In Kalamazoo, they played with “an easygoing sense of freedom.” Ellis Marsalis’ piano is typically elegant and refined. “We have respect, obviously, for my dad as a performer and educator,” his son said. “But he’s looking for us to challenge him.”
So are audiences. Jazz musicians, Marsalis said, must find the happy medium between singalong pop concerts and formal classical concerts. “Kalamazoo" strikes that balance. The audience claps along during “It Don’t Mean a Thing,” but listens respectfully to the Marsalis composition “The Secret Love Affair.”
“Audiences really want to be engaged and entertained, and be a part of what is going on. The challenge, especially with modern jazz, is to not exclude the audience.”
Several Western Michigan music students were invited to sit in during the show. Only vocalist Christian O’Neill Diaz and drummer Madison George accepted the challenge.
As he often does with the Uptown Jazz Orchestra, Marsalis improvised a song onstage with the students. Much to the audience’s amusement, he rejected the first two keys Diaz requested to sing in.

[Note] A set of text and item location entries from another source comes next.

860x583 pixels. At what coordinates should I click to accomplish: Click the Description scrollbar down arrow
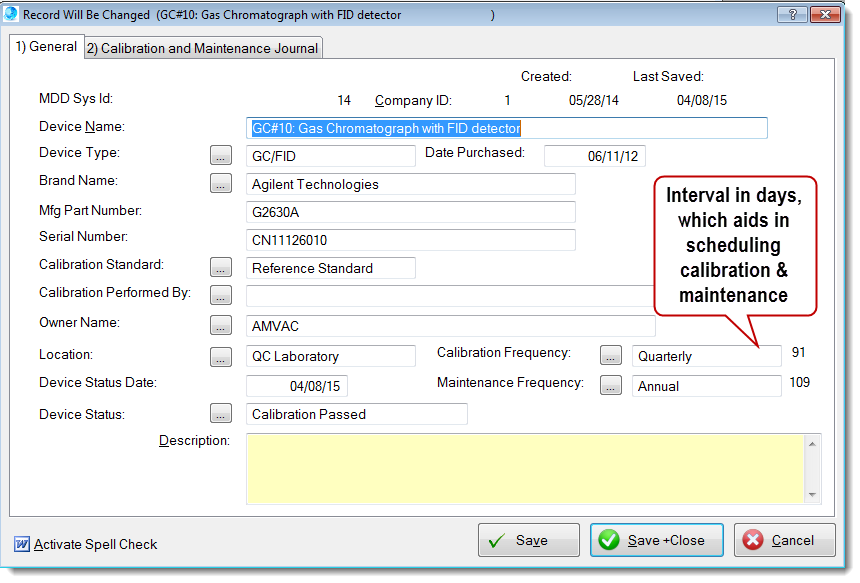(813, 494)
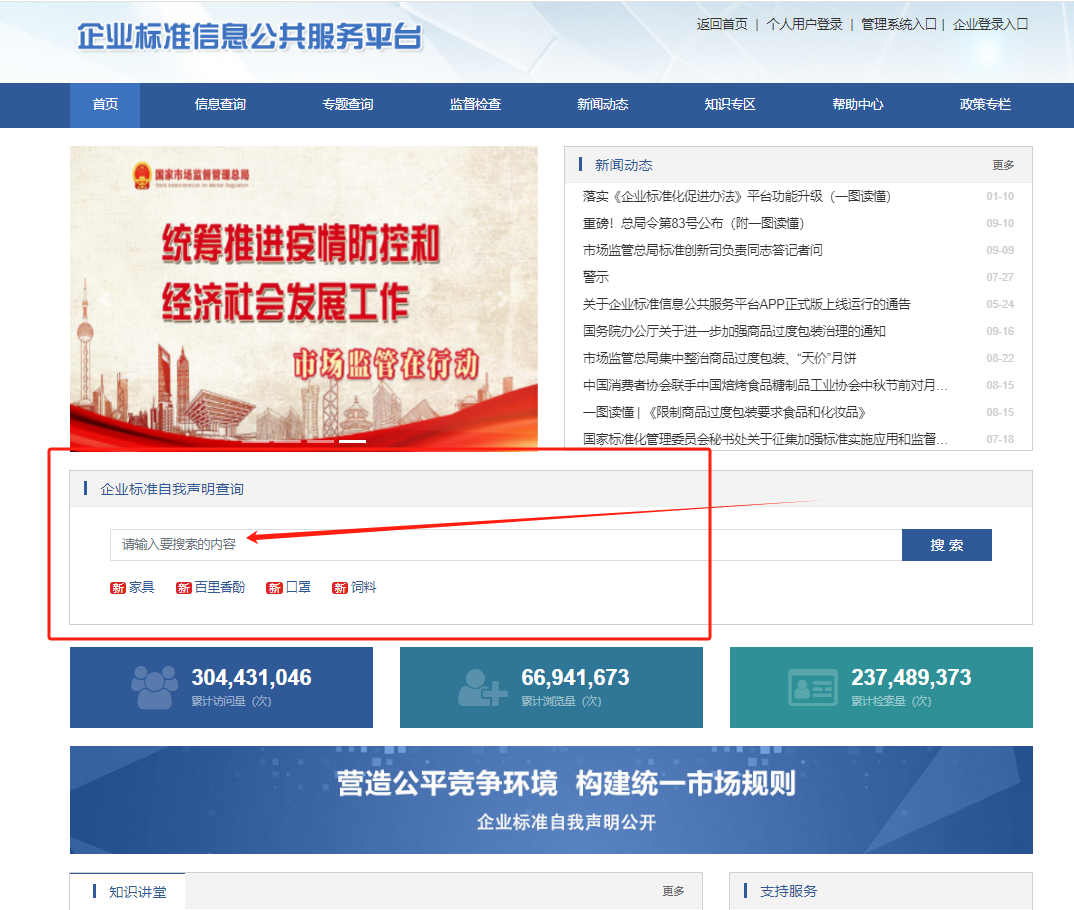Open the 专题查询 menu
The image size is (1074, 910).
pyautogui.click(x=347, y=105)
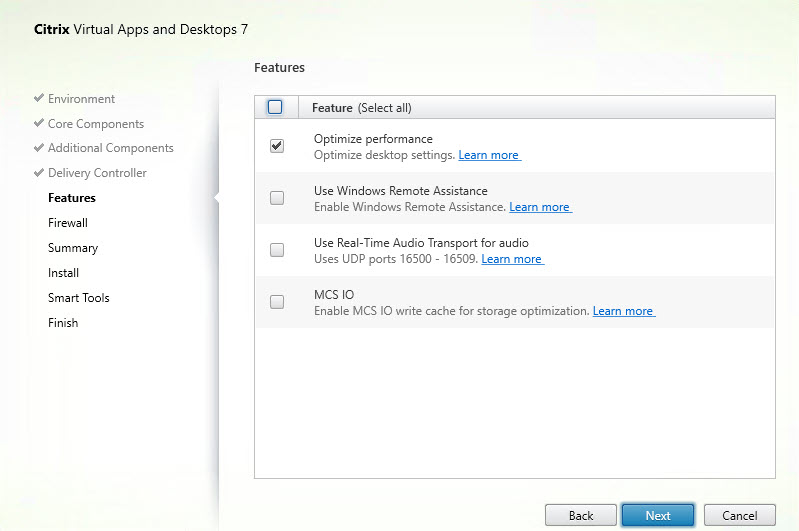The image size is (799, 531).
Task: Click the Feature column header
Action: click(x=361, y=108)
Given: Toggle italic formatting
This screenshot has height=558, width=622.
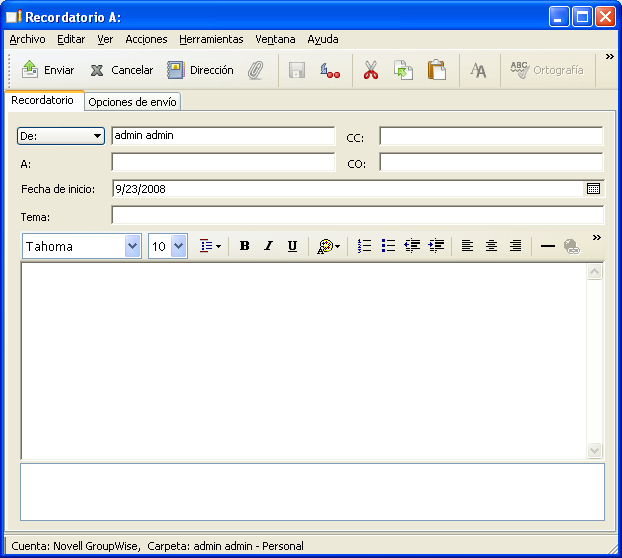Looking at the screenshot, I should tap(268, 246).
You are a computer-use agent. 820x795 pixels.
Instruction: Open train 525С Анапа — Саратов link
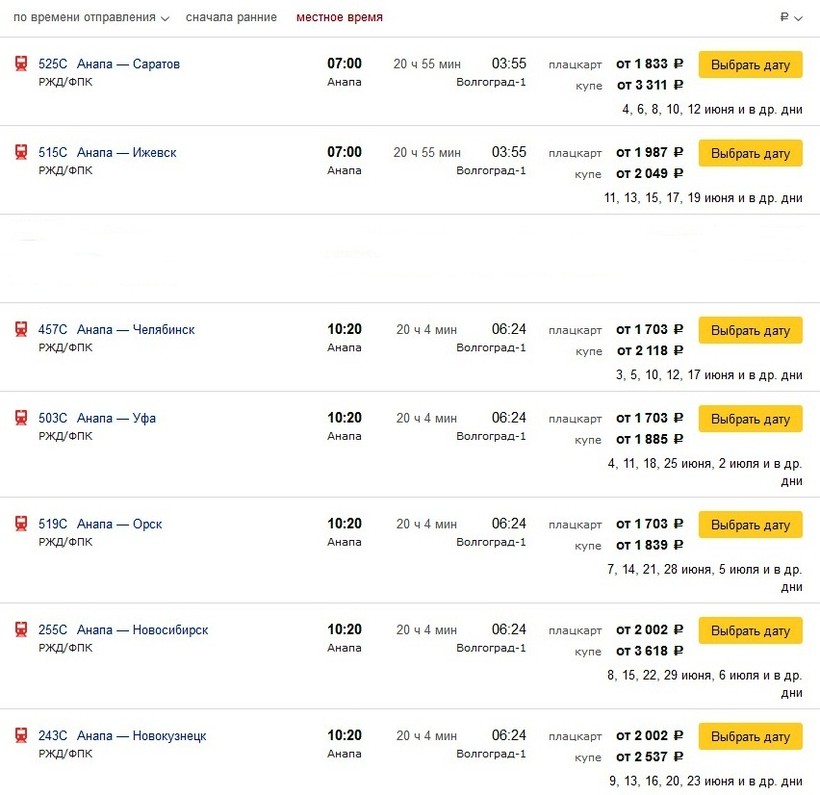(109, 64)
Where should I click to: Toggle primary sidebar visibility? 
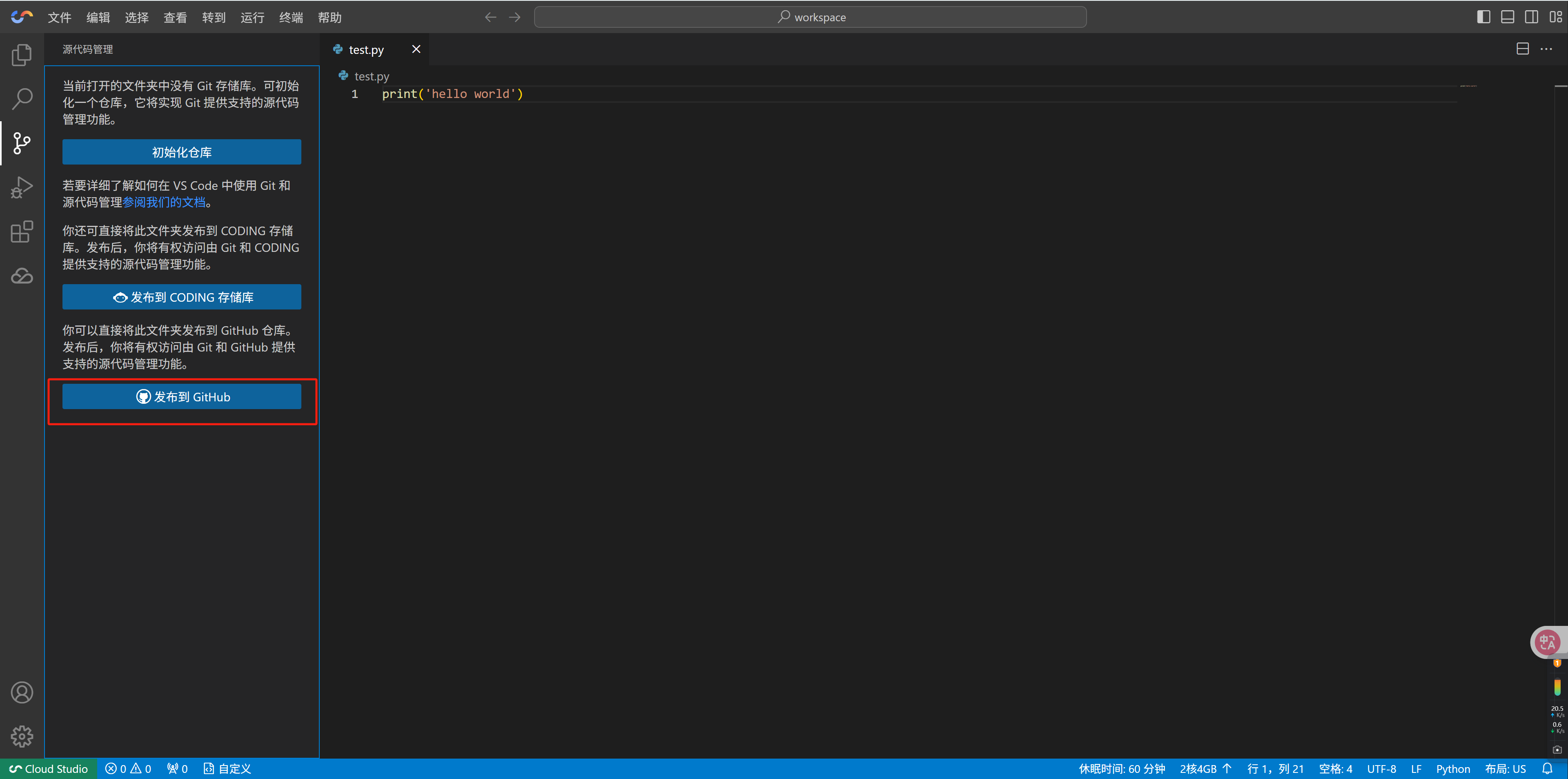pyautogui.click(x=1483, y=17)

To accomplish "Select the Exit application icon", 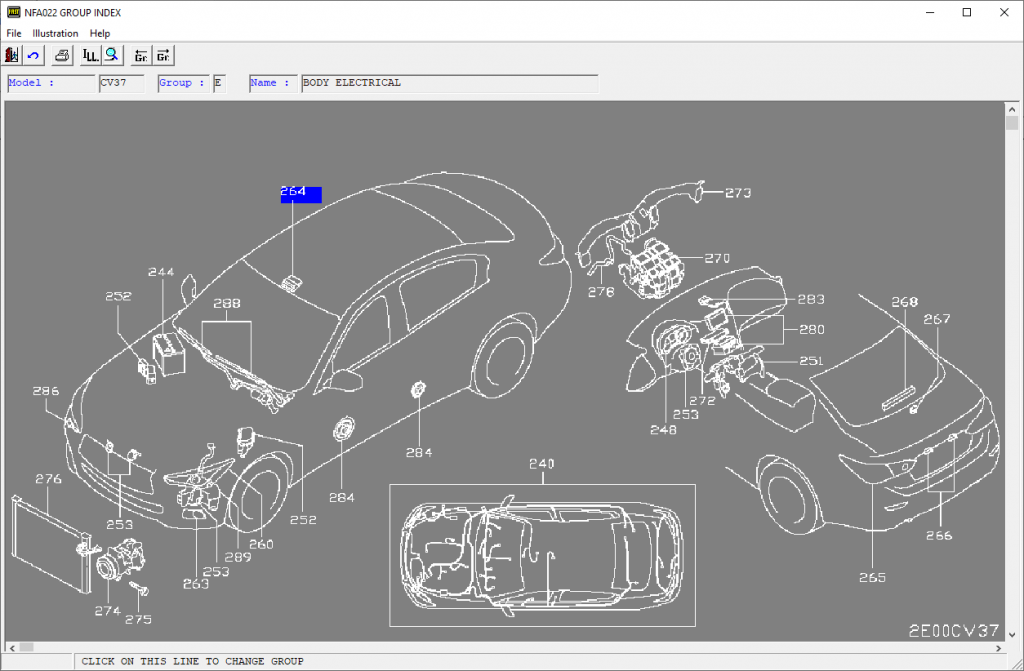I will 11,55.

“That was a fun moment,” Marsalis said. “The audience was cheering for him.
“A lot of people don’t understand my sense of humor. At my shows, anything goes. We want to have a good time.”
He and Diaz eventually settled on C-sharp; Diaz scats his way through a new song dubbed “Blue Kalamazoo.”
“It was a risk for him, it was a risk for us — I didn’t know what he would sound like,” Marsalis said. “Many times, in our attempt to create an artistic statement and be perceived as serious, we don’t take those risks. But from the greatest risks are garnered the greatest rewards. That was one of them.”
That said, “had I known we were recording, that probably would not have occurred.”
Following his 1992 debut album, “Pontius Pilate’s Decision,” a record label dispute delayed his next album for five years. Marsalis releases music much more frequently nowadays.
“Kalamazoo” follows the Uptown Jazz Orchestra’s “Make America Great Again!” last year and his 2014 album “The Last Southern Gentlemen.” Another CD is due in 2018.
“I’ve got a lot of music and ideas,” he said. “I’m going to keep them coming.”